An income tax return is a summarized document that outlines a taxpayer’s earnings over a fiscal year. If an individual fails to file their income tax return, they will incur a penalty. The Income Tax department has different tax rates for various income brackets.

The department also sends reminders to encourage the timely filing of income tax returns. Non-compliance, such as failing to meet obligations or neglecting to file an ITR, can lead to fines and penalties.

For the financial year ending on March 31, 2024, the deadline for individuals to submit their Income Tax Returns (ITRs) is July 31, 2024. However, filing ITRs can be a complex process, particularly for individual taxpayers who might struggle with the various schedules and disclosures required.

Gathering all necessary information and maintaining records of expenses from the previous year can be challenging, often resulting in missed deadlines. Consequently, many individuals may require additional time to complete their tax returns to avoid adverse actions from the Income Tax authorities.

The Income Tax Department allows taxpayers who miss the original deadline to file a belated return by December 31 of the same calendar year.
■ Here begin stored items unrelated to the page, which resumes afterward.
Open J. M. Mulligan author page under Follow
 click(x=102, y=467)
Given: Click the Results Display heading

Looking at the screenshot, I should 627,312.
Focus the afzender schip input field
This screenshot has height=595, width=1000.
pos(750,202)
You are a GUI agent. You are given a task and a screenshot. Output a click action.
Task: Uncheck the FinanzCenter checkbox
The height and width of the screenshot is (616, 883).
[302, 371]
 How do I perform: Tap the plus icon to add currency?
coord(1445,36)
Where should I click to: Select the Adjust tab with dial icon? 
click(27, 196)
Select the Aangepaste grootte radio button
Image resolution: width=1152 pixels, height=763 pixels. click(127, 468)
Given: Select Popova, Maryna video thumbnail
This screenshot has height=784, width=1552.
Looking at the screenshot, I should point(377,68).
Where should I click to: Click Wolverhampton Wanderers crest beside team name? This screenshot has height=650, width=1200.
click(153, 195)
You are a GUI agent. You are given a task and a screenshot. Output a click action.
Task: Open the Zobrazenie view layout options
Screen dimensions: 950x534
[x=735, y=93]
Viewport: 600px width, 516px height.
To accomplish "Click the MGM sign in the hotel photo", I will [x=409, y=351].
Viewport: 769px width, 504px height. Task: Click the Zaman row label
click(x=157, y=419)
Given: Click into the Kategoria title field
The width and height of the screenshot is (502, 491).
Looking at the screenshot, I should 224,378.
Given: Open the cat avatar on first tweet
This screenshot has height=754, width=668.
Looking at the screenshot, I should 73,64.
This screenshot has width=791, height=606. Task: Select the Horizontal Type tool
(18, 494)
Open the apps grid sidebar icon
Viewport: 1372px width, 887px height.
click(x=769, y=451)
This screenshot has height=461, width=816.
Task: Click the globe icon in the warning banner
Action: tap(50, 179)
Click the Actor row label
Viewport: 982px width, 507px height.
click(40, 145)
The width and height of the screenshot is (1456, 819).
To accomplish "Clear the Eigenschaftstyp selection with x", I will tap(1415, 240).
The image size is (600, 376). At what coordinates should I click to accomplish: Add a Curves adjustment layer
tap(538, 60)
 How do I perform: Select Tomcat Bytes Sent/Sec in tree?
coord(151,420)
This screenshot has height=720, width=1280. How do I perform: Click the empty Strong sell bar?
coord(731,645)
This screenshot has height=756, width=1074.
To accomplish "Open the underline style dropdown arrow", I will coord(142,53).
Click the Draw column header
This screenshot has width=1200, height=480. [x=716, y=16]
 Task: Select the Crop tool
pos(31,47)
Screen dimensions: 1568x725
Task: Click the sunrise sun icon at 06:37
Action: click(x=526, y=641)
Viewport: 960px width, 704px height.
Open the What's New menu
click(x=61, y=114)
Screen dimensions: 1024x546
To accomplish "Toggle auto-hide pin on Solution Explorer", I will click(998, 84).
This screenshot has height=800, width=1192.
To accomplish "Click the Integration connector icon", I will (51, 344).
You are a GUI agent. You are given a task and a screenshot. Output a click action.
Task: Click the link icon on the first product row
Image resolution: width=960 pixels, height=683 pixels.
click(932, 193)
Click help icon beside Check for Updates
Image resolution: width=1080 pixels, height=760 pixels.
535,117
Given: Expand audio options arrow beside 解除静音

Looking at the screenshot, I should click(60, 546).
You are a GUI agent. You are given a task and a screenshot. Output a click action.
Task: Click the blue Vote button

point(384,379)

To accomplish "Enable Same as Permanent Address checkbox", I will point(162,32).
Thus, the deadline for filing a belated return for AY 2024-25 is December 31, 2024.

Penalty On Delayed ITR

When a taxpayer files a belated income tax return, they may incur penalties based on their income level. A penalty of Rs. 1,000 applies if the income is below Rs. 5,00,000, while a penalty of Rs. 5,000 is enforced if the income exceeds Rs. 5,00,000. Additionally, late filers might face interest charges and lose certain benefits typically enjoyed by timely filers.

Ensuring tax compliance is crucial, as it is a legal obligation that taxpayers must adhere to. Responsible financial practices are essential for a seamless and trouble-free tax filing process. For further insights into the consequences of delayed income tax return submissions and options for requesting extensions, please find detailed information below.

Under the provisions specified in section 234F of The Income Tax Act, individuals who file their Income Tax Returns (ITR) after the due date are subject to a late filing penalty. The maximum penalty for late filing has been revised to Rs. 5,000 starting from the Financial Year 2021, down from the previous limit of Rs. 10,000.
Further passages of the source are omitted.